Israeli ministers have hit back at concern expressed by US Secretary of State Hillary Clinton that democracy is being eroded in the country.

She criticised recent attempts by the centre right-wing coalition to restrict donations to non-government organisations.

And she said attempts in some parts of Jerusalem to separate men and women on buses was "reminiscent of Rosa Parks".

Finance Minister Yuval Steinitz said she had "completely exaggerated".

"Israeli democracy is alive, liberal and breathing... I don't know many better democracies in the world," he was quoted by Haaretz newspaper as saying.

Female singers

Mrs Clinton made her comments in a closed session of the Saban Forum in Washington, attended by both Israeli and US decision-makers.

In front of an audience that included Deputy Prime Minister Dan Meridor and opposition leader Tzipi Livni, she made specific mention of legislation that proposes to limit funding to non-governmental organisations (NGOs), Israeli media reported.

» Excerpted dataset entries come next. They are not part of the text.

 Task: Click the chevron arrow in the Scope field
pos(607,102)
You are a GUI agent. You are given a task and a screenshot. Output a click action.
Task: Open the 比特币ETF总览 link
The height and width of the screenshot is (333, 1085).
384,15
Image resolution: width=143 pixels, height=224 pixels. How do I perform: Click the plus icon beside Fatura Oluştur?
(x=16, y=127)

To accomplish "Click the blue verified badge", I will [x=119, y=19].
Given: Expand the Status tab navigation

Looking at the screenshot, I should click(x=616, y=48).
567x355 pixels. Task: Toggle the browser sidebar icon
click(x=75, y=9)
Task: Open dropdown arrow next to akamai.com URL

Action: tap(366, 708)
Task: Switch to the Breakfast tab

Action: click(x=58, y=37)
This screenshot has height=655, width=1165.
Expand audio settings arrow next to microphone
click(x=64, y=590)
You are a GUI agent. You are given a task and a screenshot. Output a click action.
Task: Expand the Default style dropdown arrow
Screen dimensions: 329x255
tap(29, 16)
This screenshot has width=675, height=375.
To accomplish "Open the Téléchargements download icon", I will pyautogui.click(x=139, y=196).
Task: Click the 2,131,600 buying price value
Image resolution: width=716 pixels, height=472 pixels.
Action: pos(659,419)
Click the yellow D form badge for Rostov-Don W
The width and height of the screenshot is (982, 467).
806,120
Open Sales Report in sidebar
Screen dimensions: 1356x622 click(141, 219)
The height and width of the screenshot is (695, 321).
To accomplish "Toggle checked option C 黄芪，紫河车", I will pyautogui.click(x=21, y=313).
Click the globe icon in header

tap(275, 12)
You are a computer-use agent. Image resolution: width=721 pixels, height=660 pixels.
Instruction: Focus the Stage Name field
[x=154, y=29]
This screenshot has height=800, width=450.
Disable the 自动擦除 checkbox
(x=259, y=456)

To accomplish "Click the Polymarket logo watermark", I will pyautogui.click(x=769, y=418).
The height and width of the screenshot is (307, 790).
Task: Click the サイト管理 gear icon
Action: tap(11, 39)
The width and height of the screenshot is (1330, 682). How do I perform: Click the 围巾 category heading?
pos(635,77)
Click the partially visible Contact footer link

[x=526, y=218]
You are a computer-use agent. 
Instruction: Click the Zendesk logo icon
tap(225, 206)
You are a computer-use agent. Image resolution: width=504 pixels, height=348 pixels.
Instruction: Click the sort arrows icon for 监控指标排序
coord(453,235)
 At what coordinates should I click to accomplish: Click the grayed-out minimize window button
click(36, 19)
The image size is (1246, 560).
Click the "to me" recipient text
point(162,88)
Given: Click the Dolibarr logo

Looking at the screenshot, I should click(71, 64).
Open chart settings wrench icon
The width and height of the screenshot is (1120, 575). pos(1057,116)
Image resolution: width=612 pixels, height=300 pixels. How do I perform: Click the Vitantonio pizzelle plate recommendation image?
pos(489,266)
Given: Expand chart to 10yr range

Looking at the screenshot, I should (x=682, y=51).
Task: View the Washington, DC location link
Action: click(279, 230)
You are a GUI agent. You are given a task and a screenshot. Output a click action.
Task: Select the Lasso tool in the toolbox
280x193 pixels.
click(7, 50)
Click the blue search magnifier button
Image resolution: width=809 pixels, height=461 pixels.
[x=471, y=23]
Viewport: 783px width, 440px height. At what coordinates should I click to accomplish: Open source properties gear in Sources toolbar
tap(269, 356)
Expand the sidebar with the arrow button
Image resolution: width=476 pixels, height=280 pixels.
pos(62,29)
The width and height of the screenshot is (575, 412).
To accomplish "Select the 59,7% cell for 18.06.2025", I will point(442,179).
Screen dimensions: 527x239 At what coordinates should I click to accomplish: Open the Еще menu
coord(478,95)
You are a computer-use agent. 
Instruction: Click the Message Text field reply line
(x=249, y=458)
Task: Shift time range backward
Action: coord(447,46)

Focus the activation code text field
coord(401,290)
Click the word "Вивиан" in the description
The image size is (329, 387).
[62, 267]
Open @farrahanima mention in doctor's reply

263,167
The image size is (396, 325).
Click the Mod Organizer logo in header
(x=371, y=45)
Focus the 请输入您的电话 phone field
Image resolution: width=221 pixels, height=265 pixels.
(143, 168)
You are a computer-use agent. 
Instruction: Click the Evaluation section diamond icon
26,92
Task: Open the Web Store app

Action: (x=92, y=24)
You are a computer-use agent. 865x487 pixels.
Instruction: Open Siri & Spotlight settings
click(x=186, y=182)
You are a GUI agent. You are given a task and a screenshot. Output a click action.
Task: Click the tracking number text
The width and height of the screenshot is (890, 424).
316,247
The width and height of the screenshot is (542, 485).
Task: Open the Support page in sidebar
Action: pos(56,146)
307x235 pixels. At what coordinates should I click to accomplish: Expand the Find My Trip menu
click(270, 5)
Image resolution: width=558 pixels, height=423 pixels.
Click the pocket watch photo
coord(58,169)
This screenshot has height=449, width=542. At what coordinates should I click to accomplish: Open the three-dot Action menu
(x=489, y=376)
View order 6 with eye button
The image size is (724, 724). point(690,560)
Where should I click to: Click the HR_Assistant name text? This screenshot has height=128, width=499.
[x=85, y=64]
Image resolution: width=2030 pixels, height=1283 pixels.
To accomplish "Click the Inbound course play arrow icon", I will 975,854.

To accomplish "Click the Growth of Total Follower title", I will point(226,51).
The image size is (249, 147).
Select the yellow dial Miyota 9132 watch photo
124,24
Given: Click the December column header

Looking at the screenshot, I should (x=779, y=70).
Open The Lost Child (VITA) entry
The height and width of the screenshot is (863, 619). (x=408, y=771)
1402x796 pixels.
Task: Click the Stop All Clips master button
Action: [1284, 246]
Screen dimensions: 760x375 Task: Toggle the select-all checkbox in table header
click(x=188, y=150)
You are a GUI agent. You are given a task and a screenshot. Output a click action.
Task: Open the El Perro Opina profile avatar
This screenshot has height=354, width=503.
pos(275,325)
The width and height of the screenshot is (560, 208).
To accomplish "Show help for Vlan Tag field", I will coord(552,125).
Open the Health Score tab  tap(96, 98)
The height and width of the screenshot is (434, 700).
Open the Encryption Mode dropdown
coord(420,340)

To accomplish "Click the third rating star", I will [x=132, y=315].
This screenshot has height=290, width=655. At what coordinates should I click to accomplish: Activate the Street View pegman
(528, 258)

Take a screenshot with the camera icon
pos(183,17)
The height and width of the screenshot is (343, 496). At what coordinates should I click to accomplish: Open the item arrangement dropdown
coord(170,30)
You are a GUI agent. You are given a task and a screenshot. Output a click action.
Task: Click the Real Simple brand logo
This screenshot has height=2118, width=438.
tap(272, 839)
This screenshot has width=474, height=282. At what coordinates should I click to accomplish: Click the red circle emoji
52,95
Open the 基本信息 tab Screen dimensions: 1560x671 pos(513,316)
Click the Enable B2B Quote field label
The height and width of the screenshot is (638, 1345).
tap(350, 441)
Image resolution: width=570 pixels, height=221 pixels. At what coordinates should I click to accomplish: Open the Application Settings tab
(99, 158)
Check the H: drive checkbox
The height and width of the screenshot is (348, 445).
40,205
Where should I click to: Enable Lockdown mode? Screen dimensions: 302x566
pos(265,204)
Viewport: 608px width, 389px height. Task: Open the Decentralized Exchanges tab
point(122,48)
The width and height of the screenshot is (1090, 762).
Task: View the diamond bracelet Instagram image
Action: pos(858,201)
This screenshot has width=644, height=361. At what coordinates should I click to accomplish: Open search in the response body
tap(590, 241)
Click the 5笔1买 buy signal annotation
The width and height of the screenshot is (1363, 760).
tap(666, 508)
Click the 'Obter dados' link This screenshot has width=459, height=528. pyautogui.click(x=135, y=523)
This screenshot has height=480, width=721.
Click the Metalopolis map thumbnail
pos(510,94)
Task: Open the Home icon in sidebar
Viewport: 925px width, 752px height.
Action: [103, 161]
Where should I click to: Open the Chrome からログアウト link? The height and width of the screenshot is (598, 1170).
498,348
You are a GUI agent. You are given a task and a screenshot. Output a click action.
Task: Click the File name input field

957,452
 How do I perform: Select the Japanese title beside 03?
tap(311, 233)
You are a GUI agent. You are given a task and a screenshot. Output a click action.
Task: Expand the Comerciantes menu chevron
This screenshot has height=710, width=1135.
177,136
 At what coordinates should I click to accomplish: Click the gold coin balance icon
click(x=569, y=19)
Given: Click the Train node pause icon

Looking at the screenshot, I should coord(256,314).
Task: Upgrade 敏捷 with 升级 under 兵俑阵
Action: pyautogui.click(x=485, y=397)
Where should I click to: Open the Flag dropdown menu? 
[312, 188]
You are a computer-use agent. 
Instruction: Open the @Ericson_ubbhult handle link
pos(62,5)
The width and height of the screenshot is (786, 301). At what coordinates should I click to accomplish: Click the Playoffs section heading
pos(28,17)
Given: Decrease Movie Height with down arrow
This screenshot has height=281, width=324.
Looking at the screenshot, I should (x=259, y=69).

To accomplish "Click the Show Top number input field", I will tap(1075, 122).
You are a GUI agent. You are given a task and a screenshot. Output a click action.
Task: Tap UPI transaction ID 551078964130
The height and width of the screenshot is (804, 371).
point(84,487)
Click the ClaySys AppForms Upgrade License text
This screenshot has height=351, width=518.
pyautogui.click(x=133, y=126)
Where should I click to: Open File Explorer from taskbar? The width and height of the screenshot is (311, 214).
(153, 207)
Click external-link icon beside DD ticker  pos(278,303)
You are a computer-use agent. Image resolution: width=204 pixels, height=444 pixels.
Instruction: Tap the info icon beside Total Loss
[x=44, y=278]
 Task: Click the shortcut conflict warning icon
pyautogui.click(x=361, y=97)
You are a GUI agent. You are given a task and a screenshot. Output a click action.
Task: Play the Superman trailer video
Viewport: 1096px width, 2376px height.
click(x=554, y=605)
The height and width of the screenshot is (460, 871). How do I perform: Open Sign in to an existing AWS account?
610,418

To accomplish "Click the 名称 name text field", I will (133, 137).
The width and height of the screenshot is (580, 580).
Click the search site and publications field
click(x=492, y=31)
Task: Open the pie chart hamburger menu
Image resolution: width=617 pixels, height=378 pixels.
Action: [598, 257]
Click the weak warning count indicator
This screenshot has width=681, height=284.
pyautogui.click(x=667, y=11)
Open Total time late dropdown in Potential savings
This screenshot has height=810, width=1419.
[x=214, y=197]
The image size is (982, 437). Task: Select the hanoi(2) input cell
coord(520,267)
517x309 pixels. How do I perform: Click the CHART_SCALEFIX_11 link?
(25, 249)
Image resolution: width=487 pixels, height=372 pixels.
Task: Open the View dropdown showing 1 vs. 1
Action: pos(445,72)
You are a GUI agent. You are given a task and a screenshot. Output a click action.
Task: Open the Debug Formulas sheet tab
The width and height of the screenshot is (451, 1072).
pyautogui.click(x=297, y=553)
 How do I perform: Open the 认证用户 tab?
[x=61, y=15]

She also expressed her shock at incidents pointing to a growing discrimination against Israeli women.

This included separate seating areas for women on some Jerusalem buses, which she compared with the 1950s era of Rosa Parks, the black American woman who refused to give up her bus seat for white passengers.

She said the case of some IDF soldiers who refused to remain for a performance by female singers was reminiscent of the situation in Iran.

Tzipi Livni welcomed Mrs Clinton's comments.

"Friends and admirers of Israel from within and without are worried about processes that Israel is undergoing," she said.

"This concern is coming from those who fight for us in the UN and against our detractors, and who act to preserve Israel's military advantage in the area."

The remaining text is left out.